Insights into the Hierarchical Structure of Spider Dragline Silk Fibers: Evidence for Fractal Clustering of β-Sheet Nano-Crystallites

Abstract

Spider dragline silk is one of the toughest materials known and understanding the hierarchical structure is a critical component in the efforts to connect structure to function. In this paper, we take the first step in elucidating the hierarchical fractal structure of β-sheet nano-crystallites, which form a robust self-similar network exhibiting an non-linear mechanical property. A combined small angle X-ray scattering (SAXS) and wide-angle X-ray scattering (WAXS) study of the nano-crystalline component in dragline silk fibers from several species of spiders including, Latrodectus hesperus, Nephila clavipes, Argiope aurantia and Araneus gemmoides is presented.

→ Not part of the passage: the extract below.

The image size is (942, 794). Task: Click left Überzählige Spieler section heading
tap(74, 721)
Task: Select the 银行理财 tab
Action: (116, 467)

SAXS structure factors exhibit a `lamellar peak' in the q-range from 0.60 to 0.82 nm-1 for various spider dragline silk fibers, indicating the presence of strong nano-crystal ordering on the >10 nm length-scale. The stochastically reconstructed electron density maps indicate that the β-sheet crystals are hierarchically structured as mass fractals and that nano-crystals tend to form 10 to 50 nm sized clusters with long-range crystalline ordering. This nano-crystal ordering along the fiber axis also helps to explain the difference between axial and radial sound velocities recently measured by Brillouin spectroscopy.